7. The method of claim 1, including said hydrophobic nonparaffinophilic is selected from the group consisting of M. tuberculosis complex, M. paratuberculosis, M. leprae, pseudomonads, and nocardial species.

8. The method of claim 1, wherein said first receptacle is a test tube; and said first support surface is a glass slide.

9. The method of claim 8, wherein said second receptacle is a test tube; and said second support surface is a glass slide.

10. The method of claim 1, wherein said hydrophobic coating material is selected from the group consisting of waxes, silicones and plastics.

11. The method of claim 10, wherein said plastics include polypropylene, polyethylene, polystyrene and tetrafluoroethylene.

12. The method of claim 1, wherein said body specimen is sputum, fecal matter, cerebrospinal fluid, urine, gastric fluid, lymphatic material and purulent body fluids.

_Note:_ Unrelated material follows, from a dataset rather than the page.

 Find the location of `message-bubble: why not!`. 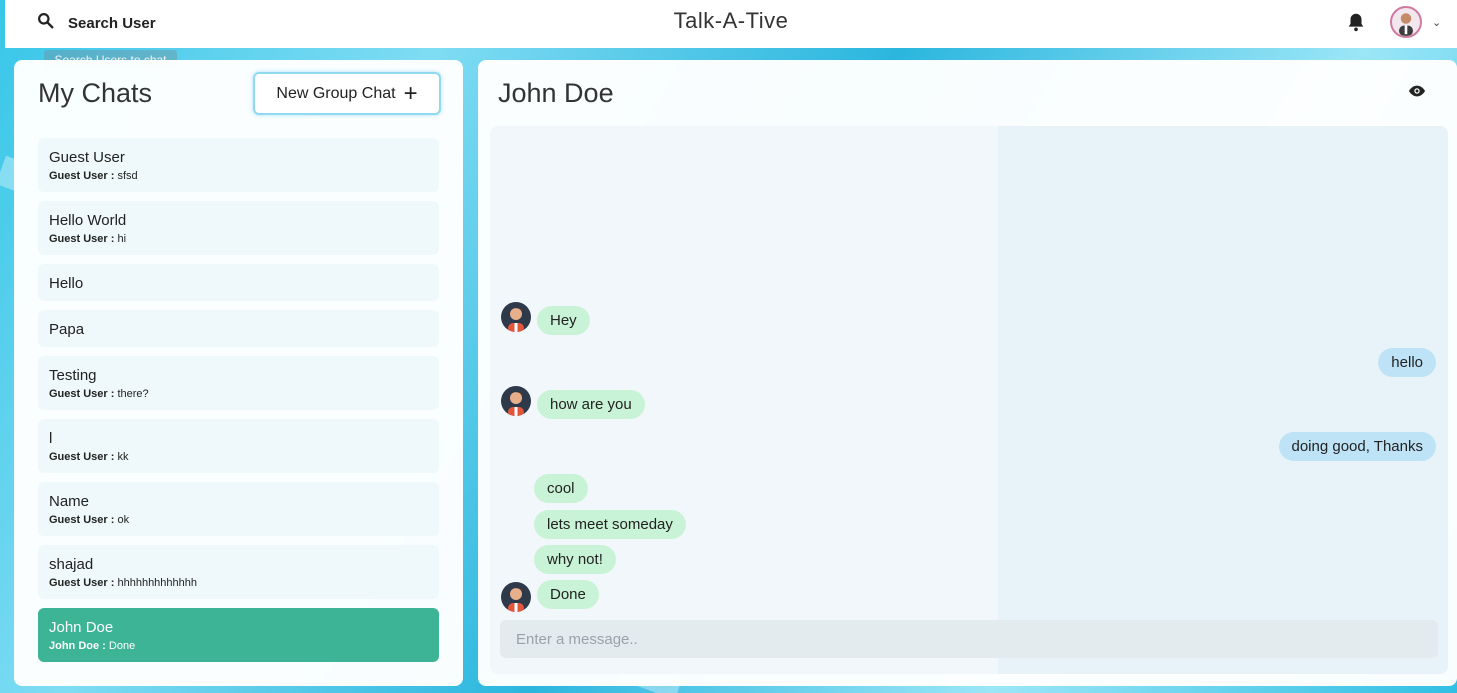

message-bubble: why not! is located at coordinates (575, 560).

13. A method of obtaining pure DNA fractions from microorganism growth on a hydrophobic material, said method comprising:

(i) removing at least a portion of said hydrophobic material coating including said microorganism growth;

(ii) separating crude nucleic acid fractions from said microorganism growth;

(iii) destroying proteins in said crude nucleic acid fractions to create a lysate; and

(iv) introducing said lysate into an anionic column chromatograph in order to obtain a pure DNA fraction.

14. The method of claim 13, including emloying said pure DNA fraction to identify said microorganism growth.

15. The method of claim 13, including employing said pure DNA fraction for DNA manipulation processes.

16. The method of claim 13, including separating said cellular wall material from said cellular content by adding liquid lysozyme to said removed layer of hydrophobic material containing said microorganism growth.

17. The method of claim 16, including destroying said proteins by employing Proteinase K.